▸ WHAT THE EXERCISE ASKS: Keeping every word intact, reproduce all of the records.

══ EXERCISE INPUTS

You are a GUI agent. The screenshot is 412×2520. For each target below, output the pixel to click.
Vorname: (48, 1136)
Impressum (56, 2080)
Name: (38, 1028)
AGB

════

▸ RESPONSE BELOW:
You are a GUI agent. The screenshot is 412×2520. For each target below, output the pixel to click.
Vorname: (48, 1136)
Impressum (56, 2080)
Name: (38, 1028)
AGB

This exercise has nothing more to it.